As part of the NIPS 2018 Pommerman challenge, we’ll have to build bots that are able to plan and cooperate against a common enemy. The challenge docs include some links to relevant research, which I’m aiming to summarise here.
I’ve broken the papers into three sections:
- Planning – the fundamental skill of coming up with a strategy and choosing actions that maximise the probability of winning. The field of reinforcement learning has a wealth of approaches for this.
- Cooperation – planning in the presence of other agents with the same goal and possibly known architecture/behaviour.
- Opponent modelling – planning in the presence of other agents with opposing goals and unknown behaviour.
Proximal Policy Optimisation (PPO) (2017) is a type of reinforcement learning technique developed by OpenAI that appears to be better at generalising to new tasks than older reinforcement learning techniques, and requires less hyperparameter tuning. (in contrast, techniques like DQN can perform very well once adapted to a problem, but will be useless unless the right hyperparameters are chosen)
Monte Carlo Tree Search (2012) gives an extensive overview of Monte Carlo Tree Search (MCTS) methods in various domains, as well as describing extensions for multi-player scenarios. MCTS is a method for building a reduced decision tree, selectively looking multiple moves ahead before deciding on an action.
Monte Carlo Tree Search and Reinforcement Learning (2017) reviews methods combining MCTS and other reinforcement learning techniques. The biggest success story so far is DeepMind’s AlphaGo, which managed to beat all previous Go playing algorithms as well as the best human players, for the first time ever, by combining MCTS with deep neural networks.
Deep Reinforcement Learning from Self-Play in Imperfect-Information Games (2016) builds on Fictitious Self-Play strategies introduced in this paper, and introduces Neural Fictitious Self-Play for learning competitive strategies in imperfect-information games such as poker, where DQN does not reliably converge.
Multi-Agent DDPG is a technique developed by OpenAI, based on the Deep Deterministic Policy Gradient technique, where agents learn a centralised critic based on the observations and actions of all agents. The researchers found this technique to outperform traditional RL algorithms (DQN/DDPG/TRPO) on various multi-agent environments.

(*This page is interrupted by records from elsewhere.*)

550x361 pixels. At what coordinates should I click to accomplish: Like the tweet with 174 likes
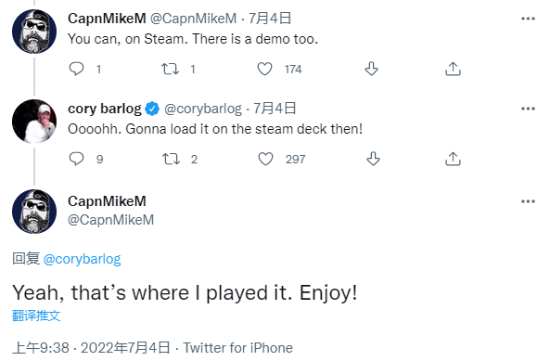pyautogui.click(x=265, y=69)
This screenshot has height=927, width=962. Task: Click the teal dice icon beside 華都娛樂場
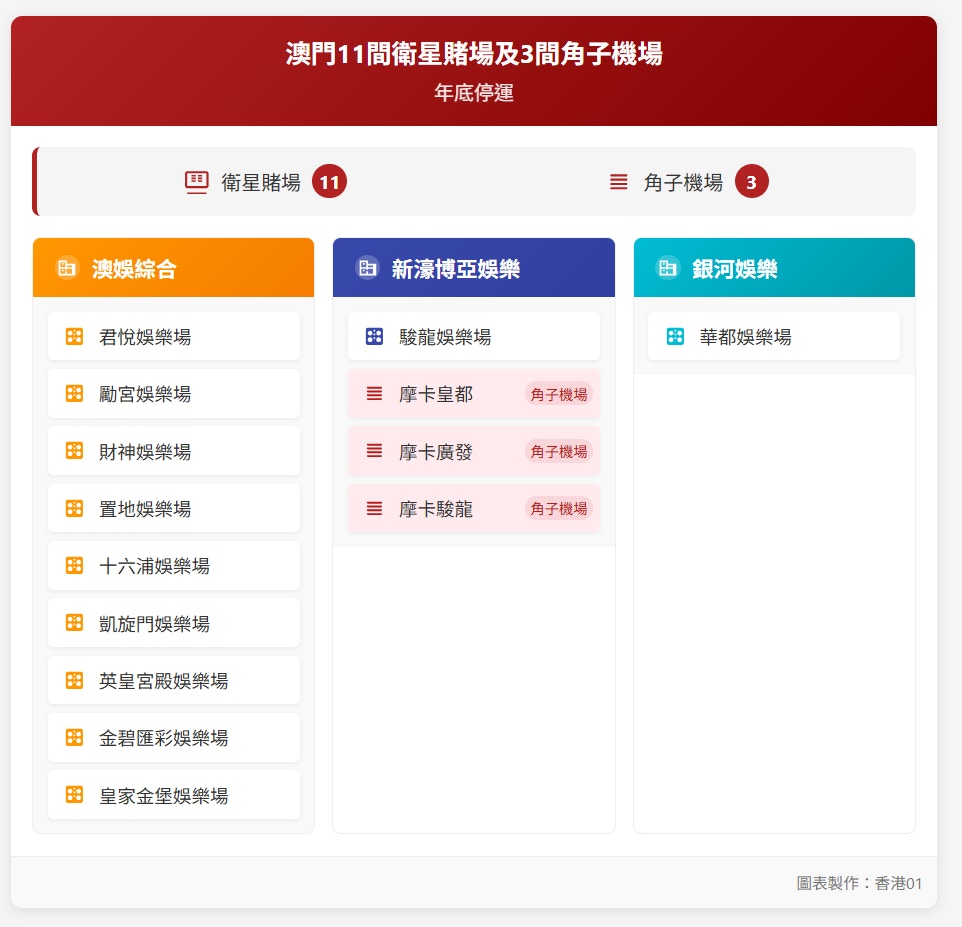click(x=675, y=337)
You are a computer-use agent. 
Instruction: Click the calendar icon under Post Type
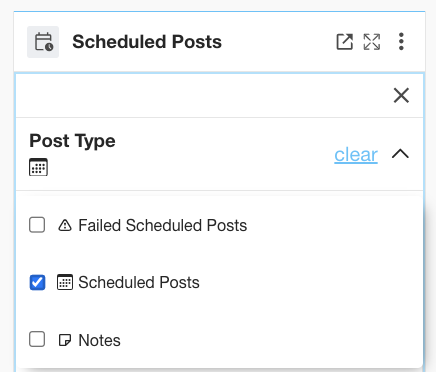click(x=38, y=167)
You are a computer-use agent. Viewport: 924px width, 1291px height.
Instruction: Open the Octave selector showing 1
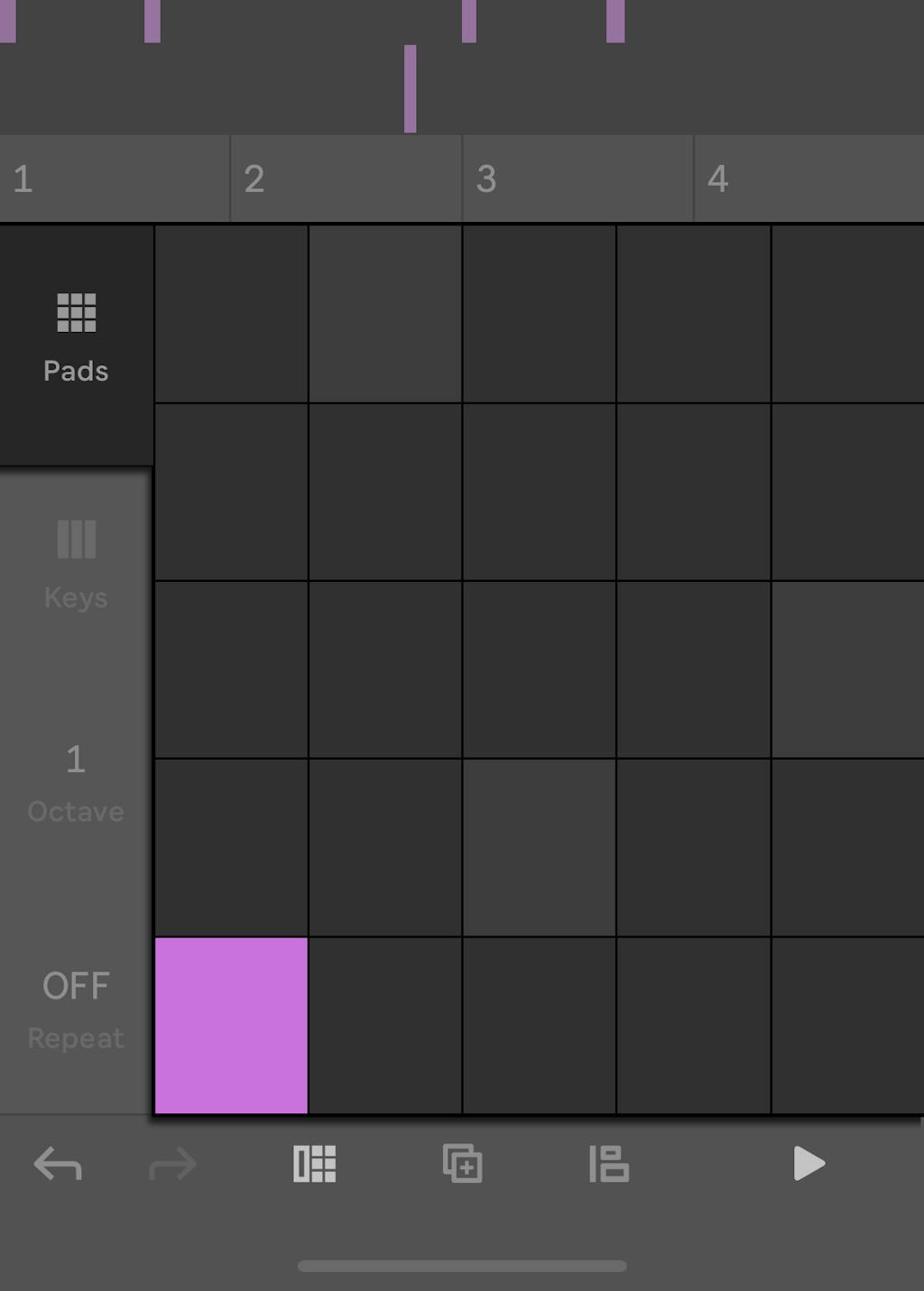coord(76,783)
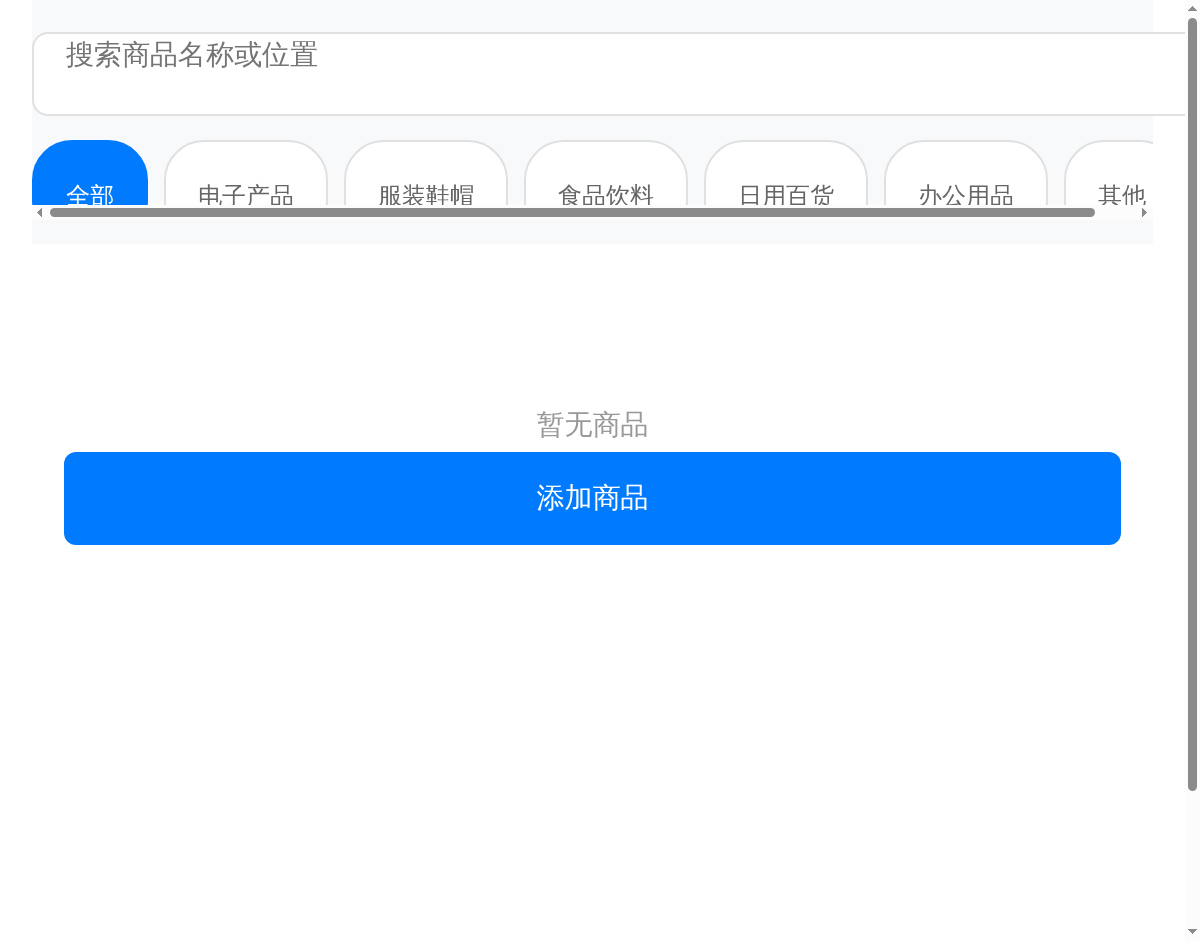Click the category bar's left scroll arrow
This screenshot has width=1200, height=941.
tap(39, 212)
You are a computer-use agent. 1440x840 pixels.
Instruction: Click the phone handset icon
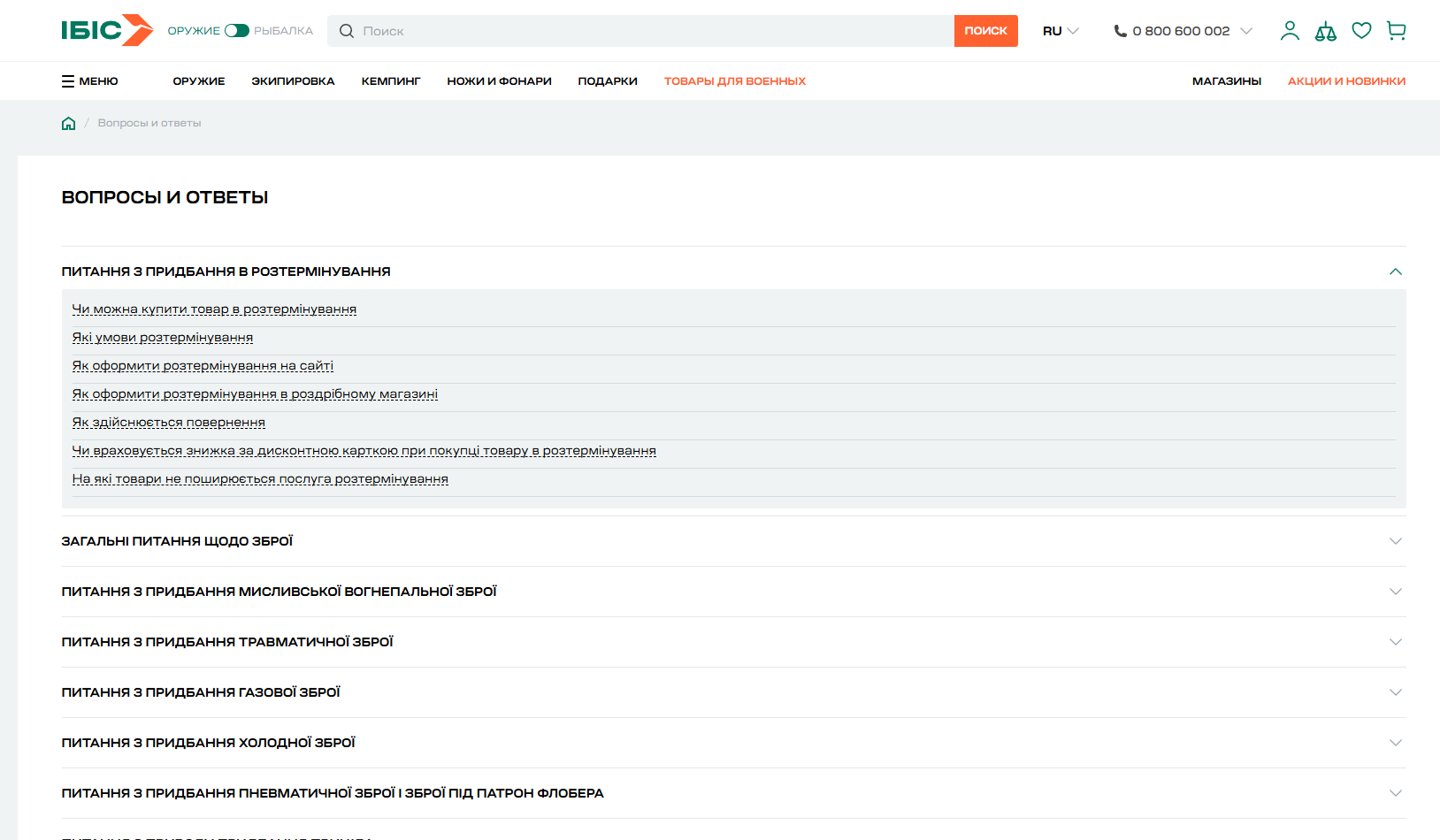click(1120, 31)
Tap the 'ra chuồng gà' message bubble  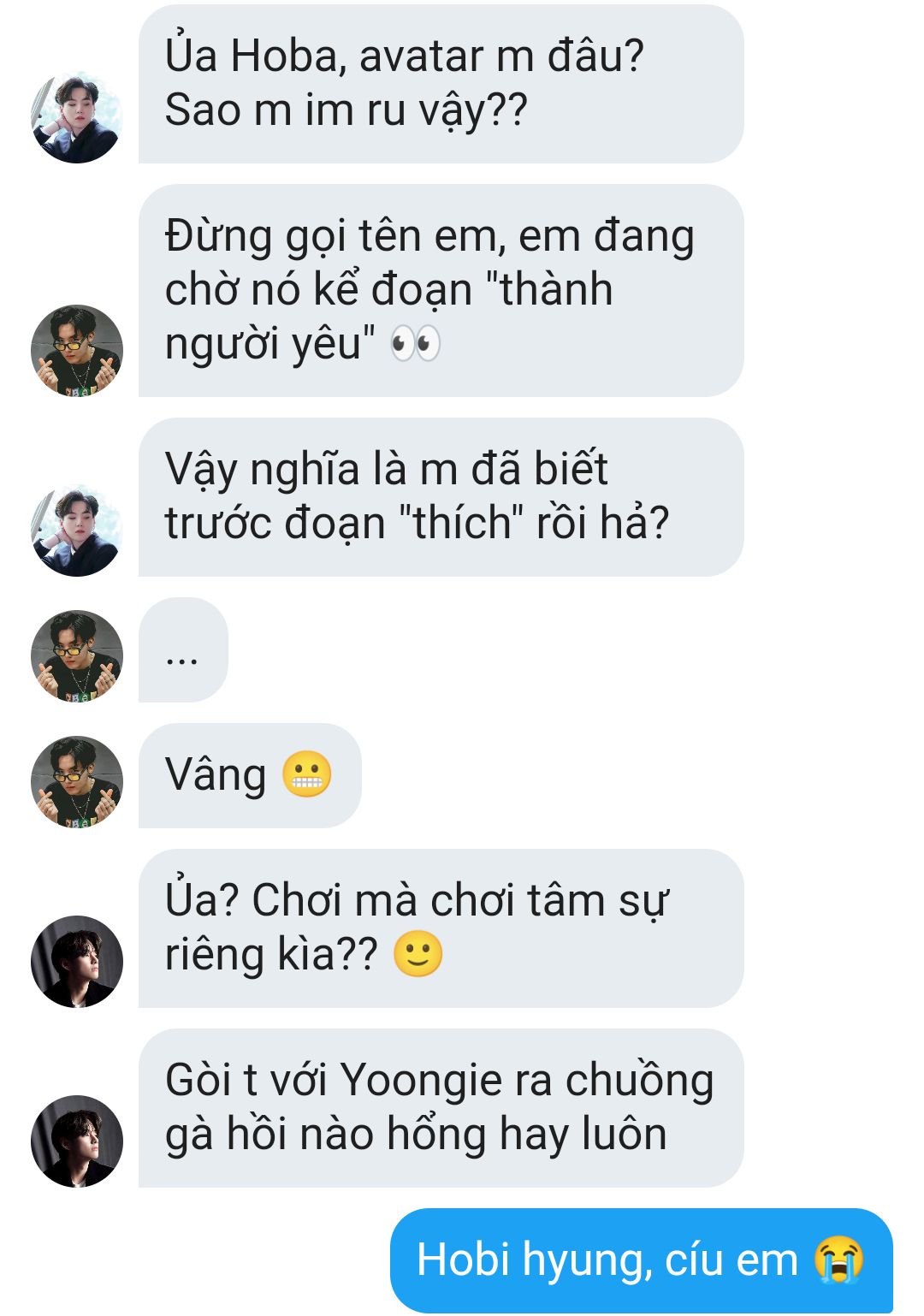441,1108
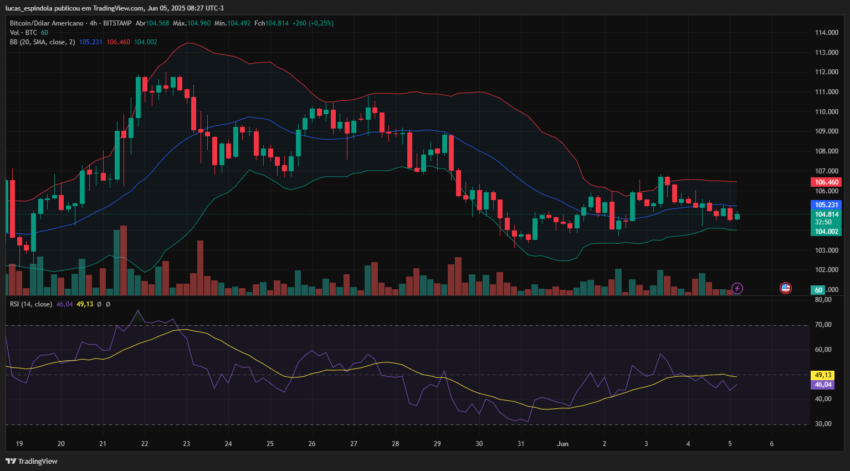Image resolution: width=850 pixels, height=471 pixels.
Task: Click the TradingView logo at bottom left
Action: pos(31,461)
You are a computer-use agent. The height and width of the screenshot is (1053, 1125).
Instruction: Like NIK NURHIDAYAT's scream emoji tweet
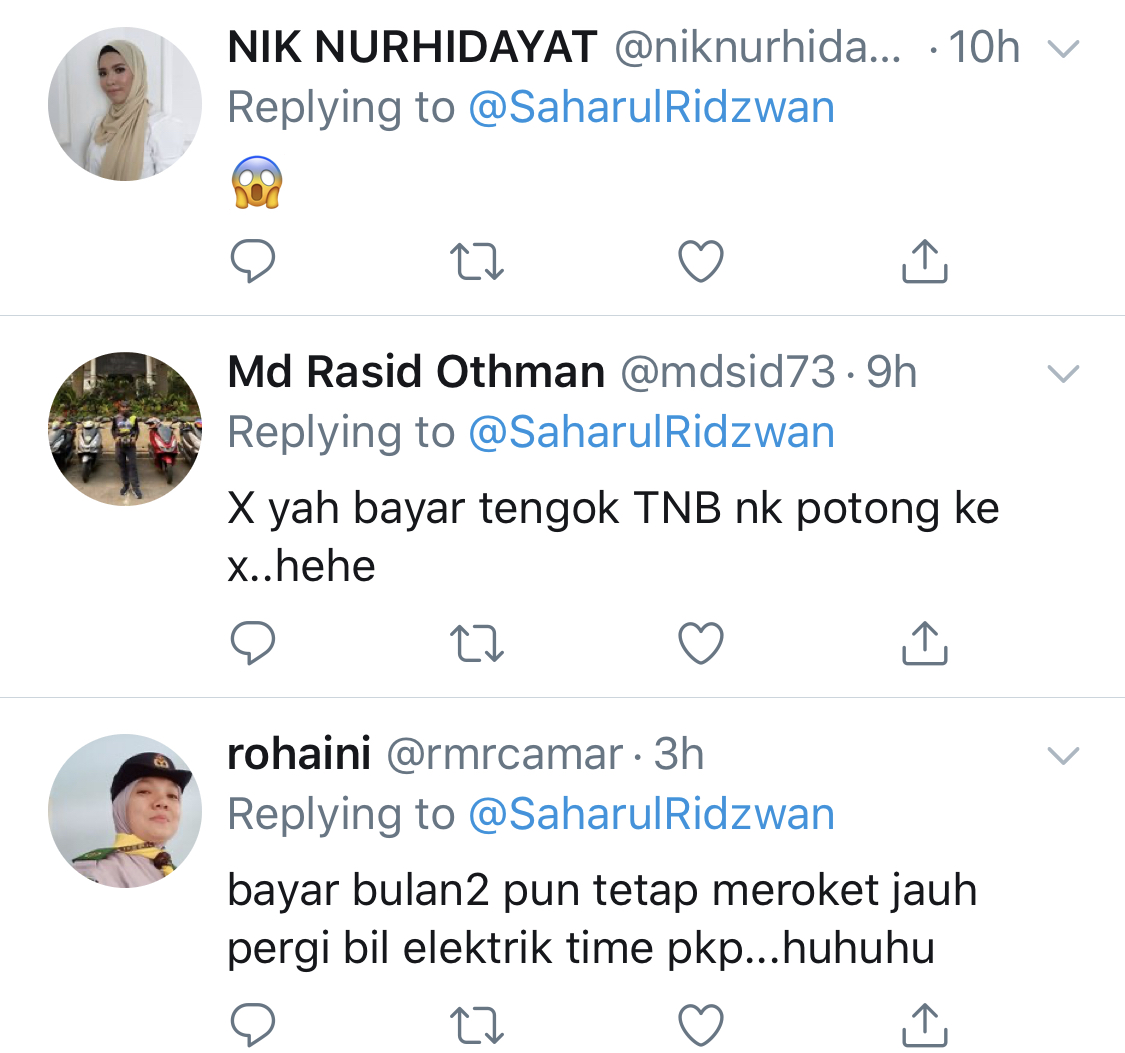coord(701,262)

Cooperative Multi-Agent Learning (2005) is an overview of multi-agent learning approaches. At the highest level, it distinguishes between team learning (one learning process for the entire team) and concurrent learning (multiple concurrent learning processes).
Opponent Modeling in Deep Reinforcement Learning (2016) builds on DQN to model opponents through a Deep Reinforcement Opponent Network (DRON).
Machine Theory of Mind (2018) is a recent paper developing a system for learning to model other agents in gridworld environments, by predicting their behaviour through observation.
Coordinated Multi-Agent Imitation Learning (2018) looks at inferring the roles of other players in environments such as team sports to improve prediction of their behaviour.
Autonomous Agents Modelling Other Agents (2018) is a comprehensive survey of methods used across the machine learning literature for modelling other agents’ actions, goals, and beliefs.